■ Listed entries

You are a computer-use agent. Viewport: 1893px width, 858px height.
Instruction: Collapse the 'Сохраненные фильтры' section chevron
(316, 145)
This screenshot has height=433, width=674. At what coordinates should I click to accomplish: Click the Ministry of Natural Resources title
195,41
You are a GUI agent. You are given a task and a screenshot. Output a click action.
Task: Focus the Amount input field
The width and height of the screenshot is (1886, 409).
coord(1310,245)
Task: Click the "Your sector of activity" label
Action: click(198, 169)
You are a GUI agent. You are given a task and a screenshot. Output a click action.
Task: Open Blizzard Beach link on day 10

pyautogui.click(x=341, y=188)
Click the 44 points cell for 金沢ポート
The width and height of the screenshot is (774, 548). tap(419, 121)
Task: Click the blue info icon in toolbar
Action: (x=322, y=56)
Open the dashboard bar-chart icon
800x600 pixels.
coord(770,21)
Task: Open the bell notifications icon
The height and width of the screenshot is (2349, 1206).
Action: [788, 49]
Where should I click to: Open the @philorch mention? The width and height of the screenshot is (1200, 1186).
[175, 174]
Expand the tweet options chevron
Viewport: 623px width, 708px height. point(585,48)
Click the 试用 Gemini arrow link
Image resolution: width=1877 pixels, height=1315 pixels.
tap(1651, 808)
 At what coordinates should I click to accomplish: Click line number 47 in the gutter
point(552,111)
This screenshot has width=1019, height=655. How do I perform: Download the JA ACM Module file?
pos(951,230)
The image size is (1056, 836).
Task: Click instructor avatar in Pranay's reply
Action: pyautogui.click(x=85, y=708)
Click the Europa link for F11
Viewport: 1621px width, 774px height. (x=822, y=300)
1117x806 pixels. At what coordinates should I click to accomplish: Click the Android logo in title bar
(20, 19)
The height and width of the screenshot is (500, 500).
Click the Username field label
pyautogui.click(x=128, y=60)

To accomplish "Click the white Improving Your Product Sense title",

■ What you will do
Repeat exactly, and only, the lines from the line with "Click the Username field label" through the end of the listing above, both ends included.

■ Your solution
Click the Username field label
pyautogui.click(x=128, y=60)

To accomplish "Click the white Improving Your Product Sense title",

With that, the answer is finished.